Test réalisé à partir d’une version fournie par l’éditeur sur Switch
Développé par CrazyBunch, édité par Assemble Entertainment et distribué par Koch Media
Sorti le 18 mai 2021 sur PlayStation 4, Xbox One et Switch (également disponible sur PC)
| Interface | Français / Anglais / Italien / Allemand / Espagnol / Chinois / Russe / Polonais |
| Audio | Anglais / Allemand |
| Sous-titres | Français / Anglais / Italien / Allemand / Espagnol / Chinois / Russe / Polonais |
À la fin des années 80, Leisure Suit Larry se fait une place dans le milieu du jeu PC grâce à son humour graveleux et malgré la concurrence directe des légendes du point and click. Après une interruption de près de vingt-cinq ans sans compter quelques hors-séries, Leisure Suit Larry est de retour avec Leisure Suit Larry: Wet Dreams Don’t Dry sorti en 2018 puis Leisure Suit Larry: Wet Dreams Dry Twice en 2020, disponible à présent sur consoles. À une époque où les mentalités ont évolué, Larry Laffer parvient-il à s’adapter au nouveau monde ?

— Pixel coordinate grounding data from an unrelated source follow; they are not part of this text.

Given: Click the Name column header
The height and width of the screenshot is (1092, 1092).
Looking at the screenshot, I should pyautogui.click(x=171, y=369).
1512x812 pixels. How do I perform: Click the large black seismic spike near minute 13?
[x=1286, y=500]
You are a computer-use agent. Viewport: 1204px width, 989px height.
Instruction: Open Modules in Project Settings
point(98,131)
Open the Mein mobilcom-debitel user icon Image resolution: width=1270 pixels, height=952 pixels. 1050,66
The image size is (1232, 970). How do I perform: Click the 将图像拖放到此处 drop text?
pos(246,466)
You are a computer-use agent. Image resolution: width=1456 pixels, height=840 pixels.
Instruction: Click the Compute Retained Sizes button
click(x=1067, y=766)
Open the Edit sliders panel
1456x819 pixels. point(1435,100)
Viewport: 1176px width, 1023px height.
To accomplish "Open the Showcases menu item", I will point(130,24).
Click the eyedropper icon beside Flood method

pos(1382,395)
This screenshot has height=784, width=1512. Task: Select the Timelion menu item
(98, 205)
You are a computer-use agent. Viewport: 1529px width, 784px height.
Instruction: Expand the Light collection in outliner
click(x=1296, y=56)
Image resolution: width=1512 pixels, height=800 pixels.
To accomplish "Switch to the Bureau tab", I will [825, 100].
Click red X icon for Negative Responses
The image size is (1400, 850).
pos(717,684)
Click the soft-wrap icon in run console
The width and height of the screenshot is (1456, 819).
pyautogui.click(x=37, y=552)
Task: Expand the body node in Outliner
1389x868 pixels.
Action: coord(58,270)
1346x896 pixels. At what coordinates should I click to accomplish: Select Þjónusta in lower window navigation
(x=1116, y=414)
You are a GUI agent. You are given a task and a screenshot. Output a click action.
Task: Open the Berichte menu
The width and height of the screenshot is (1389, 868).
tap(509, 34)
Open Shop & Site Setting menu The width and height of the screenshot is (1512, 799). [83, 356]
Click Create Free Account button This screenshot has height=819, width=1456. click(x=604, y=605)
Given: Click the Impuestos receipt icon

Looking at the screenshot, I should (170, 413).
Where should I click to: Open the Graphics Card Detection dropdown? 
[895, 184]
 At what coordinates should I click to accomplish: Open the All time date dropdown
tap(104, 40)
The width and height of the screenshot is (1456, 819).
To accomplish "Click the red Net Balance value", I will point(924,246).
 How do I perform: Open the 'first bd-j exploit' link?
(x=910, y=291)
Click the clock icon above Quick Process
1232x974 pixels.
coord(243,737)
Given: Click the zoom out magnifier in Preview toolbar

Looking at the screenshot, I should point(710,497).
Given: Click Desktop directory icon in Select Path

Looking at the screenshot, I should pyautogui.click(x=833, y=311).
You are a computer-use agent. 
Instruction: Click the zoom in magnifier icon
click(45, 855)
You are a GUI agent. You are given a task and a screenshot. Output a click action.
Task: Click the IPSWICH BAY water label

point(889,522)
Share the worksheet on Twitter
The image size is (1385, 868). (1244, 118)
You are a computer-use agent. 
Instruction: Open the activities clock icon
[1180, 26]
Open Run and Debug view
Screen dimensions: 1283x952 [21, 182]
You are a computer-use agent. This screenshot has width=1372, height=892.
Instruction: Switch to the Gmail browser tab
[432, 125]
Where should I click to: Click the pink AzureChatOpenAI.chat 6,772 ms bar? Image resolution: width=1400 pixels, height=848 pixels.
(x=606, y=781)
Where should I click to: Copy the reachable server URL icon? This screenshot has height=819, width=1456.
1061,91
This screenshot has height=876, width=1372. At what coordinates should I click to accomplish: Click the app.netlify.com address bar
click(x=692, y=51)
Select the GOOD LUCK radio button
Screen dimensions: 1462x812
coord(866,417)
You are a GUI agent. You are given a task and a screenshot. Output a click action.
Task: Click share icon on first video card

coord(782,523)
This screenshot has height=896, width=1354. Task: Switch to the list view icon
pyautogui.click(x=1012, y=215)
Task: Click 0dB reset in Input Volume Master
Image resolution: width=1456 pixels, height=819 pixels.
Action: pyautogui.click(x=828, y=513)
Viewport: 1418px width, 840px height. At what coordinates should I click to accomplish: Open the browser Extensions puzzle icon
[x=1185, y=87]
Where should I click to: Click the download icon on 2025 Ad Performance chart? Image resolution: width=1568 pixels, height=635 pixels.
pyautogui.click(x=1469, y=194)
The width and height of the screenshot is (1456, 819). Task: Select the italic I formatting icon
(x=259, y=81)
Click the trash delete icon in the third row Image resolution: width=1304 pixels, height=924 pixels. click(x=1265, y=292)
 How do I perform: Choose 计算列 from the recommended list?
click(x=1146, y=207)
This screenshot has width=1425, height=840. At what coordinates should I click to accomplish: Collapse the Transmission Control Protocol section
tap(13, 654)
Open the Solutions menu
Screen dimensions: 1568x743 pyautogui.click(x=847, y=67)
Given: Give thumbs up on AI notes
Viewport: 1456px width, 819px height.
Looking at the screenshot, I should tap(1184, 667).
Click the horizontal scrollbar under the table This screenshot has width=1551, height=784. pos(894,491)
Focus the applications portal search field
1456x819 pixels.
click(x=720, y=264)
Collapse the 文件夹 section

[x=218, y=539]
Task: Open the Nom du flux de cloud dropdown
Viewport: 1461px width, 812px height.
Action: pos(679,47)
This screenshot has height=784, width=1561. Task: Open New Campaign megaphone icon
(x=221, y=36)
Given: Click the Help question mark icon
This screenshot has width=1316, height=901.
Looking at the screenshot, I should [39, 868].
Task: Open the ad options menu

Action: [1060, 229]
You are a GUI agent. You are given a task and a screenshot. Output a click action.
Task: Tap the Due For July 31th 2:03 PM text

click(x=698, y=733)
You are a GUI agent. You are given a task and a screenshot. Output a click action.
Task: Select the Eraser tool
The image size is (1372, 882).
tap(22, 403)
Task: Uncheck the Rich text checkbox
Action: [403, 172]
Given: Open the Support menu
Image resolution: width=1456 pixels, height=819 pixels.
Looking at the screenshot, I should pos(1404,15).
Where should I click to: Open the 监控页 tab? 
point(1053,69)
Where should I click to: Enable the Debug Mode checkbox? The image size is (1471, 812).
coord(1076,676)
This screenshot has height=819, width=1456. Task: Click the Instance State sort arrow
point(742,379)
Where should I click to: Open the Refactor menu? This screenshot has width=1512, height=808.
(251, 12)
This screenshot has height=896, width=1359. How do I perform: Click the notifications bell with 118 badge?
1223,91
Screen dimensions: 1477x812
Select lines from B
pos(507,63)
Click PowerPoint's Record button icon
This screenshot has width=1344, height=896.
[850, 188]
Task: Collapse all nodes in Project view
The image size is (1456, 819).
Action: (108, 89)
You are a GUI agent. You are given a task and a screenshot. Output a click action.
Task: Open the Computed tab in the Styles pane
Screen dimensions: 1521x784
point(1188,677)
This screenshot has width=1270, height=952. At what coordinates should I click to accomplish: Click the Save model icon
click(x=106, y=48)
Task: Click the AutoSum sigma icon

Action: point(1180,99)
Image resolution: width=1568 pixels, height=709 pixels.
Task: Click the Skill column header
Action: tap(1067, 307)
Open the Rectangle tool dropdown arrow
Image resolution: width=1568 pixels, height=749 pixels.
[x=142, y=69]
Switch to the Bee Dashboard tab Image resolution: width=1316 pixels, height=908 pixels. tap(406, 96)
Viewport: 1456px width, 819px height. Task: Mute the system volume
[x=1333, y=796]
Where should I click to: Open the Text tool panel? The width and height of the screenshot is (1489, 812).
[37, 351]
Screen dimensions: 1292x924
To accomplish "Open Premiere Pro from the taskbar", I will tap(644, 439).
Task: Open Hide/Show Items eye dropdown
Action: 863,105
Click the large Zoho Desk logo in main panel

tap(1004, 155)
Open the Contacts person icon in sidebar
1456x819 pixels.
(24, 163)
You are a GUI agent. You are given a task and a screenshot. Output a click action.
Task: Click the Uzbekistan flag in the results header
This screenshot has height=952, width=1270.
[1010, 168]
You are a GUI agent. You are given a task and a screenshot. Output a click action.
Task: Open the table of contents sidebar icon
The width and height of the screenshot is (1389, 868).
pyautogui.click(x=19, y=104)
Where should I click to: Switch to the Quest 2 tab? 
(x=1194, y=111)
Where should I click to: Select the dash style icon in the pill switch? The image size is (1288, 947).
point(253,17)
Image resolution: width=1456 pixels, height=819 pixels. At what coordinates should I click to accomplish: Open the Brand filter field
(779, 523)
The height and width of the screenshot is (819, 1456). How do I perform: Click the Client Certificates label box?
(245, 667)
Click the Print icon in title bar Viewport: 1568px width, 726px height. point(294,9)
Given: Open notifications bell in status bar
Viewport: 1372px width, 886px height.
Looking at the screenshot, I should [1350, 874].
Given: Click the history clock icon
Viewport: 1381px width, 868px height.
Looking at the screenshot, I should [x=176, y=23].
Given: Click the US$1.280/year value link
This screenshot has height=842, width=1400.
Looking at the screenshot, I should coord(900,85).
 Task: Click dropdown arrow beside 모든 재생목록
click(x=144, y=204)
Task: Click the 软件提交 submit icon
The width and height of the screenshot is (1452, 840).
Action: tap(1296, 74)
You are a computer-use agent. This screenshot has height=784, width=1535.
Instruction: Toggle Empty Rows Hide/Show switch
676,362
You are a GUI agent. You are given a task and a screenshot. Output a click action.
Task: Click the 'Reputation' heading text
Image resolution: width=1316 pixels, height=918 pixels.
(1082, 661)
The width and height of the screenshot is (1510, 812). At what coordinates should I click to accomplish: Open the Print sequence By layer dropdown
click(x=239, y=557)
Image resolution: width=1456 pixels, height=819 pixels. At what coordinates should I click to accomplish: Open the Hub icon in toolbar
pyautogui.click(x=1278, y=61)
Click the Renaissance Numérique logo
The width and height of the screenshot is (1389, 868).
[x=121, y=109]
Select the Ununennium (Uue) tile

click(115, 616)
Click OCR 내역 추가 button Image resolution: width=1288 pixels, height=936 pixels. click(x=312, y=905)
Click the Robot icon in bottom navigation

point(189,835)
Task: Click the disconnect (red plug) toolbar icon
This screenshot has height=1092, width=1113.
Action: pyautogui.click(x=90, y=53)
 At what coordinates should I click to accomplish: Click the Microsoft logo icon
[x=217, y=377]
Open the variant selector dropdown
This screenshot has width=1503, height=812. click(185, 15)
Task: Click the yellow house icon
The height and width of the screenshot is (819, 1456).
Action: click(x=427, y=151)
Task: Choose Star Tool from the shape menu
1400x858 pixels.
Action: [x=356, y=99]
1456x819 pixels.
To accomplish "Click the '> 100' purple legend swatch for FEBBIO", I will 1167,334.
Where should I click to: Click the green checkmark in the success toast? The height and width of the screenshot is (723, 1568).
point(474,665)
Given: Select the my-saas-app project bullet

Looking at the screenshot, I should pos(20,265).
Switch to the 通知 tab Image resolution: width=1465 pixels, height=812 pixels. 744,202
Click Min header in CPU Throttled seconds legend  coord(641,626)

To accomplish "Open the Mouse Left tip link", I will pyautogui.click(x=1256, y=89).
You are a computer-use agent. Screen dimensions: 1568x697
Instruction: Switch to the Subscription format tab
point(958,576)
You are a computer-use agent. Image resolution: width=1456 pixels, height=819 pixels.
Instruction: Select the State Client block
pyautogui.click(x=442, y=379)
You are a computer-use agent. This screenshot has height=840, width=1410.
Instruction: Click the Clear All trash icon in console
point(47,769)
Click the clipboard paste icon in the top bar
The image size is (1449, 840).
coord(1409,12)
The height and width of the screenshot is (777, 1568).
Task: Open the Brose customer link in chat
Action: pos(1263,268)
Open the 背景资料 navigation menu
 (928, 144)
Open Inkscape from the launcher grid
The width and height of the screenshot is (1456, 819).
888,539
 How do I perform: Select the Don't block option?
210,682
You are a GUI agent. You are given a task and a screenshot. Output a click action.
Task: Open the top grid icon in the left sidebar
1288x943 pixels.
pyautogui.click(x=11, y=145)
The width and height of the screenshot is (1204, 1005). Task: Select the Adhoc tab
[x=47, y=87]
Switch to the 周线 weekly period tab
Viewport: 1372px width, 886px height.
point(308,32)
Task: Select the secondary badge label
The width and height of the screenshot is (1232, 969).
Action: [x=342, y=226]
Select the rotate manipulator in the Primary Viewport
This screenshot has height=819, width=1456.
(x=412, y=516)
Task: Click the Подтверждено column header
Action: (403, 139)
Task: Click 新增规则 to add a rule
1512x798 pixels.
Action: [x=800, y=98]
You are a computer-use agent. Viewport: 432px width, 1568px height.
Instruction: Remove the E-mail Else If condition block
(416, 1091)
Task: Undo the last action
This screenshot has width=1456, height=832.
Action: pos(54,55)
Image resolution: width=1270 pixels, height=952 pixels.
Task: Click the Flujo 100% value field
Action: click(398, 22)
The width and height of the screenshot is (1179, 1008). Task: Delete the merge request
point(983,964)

Leisure Suit Larry: Wet Dreams Dry Twice est une suite directe de l’épisode de 2018. Tellement directe que des énigmes font référence à des évènements survenus dans l’opus précédent. On retrouve Larry Laffer en plein préparatif de mariage : il n’a jamais rencontré sa future épouse mais on lui a promis qu’elle était la plus belle femme de Cancúm. Larry apprend toutefois que l’amour de sa vie, Faith de l’épisode précédent, est en danger. Il décide donc d’aller la sauver et s’enfuit de l’île avant de se faire passer la bague au doigt sous la contrainte.
Dès les premières minutes, une interaction entre Larry et son assistante vocale PI nous indique très clairement que Leisure Suit Larry: Wet Dreams Dry Twice, sans être politiquement correct non plus, est ancré dans son temps. PI est son ange gardien et a pour mission de l’empêcher d’agir ou de dire des choses qui ne seraient plus acceptées au XXIe siècle. Cette dualité permet de conserver les frasques de Larry qui font l’identité de la série tout en modernisant le propos général avec une vision plus progressiste. Leisure Suit Larry oblige, le nombre d’organes génitaux disséminés dans les tableaux est toujours impressionnant et Larry peut passer un moment torride avec de nombreuses conquêtes. Bien que jamais explicitement dévoilées, ces scènes ont une ambiance sonore qui ne laisse aucun doute quant à la teneur de l’échange.
Question gameplay, Leisure Suit Larry: Wet Dreams Dry Twice est extrêmement classique pour le genre. On découvre un nombre défini de tableaux par chapitre, tous superbement dessinés dans un style cartoon qui fourmillent de détails. L’inventaire se garnit progressivement de toutes sortes d’objets qui n’ont aucun rapport entre eux et que l’on peut combiner. Les échanges cocasses avec les différents personnages du jeu permettent de faire progresser l’histoire plus ou moins rapidement. Il faut réaliser une succession d’actions qui permet de débloquer l’intrigue et d’accéder à la prochaine zone. Comme souvent avec les point and click, les situations loufoques sont au centre de la partie et font tout le sel de Leisure Suit Larry: Wet Dreams Dry Twice. La proposition ludique est connue mais parfaitement maitrisée.
Leisure Suit Larry: Wet Dreams Dry Twice propose habilement de faire découvrir le XXIe siècle à un beauf quarantenaire des années 80. Les situations grivoises sont toujours de la partie, mais ne dépassent jamais la ligne rouge, notamment grâce à l’aide de l’assistante vocale. Nous voilà rassuré : on peut toujours profiter des frasques de Larry Laffer sans devoir mettre de côté un quart de siècle d’évolution des mœurs.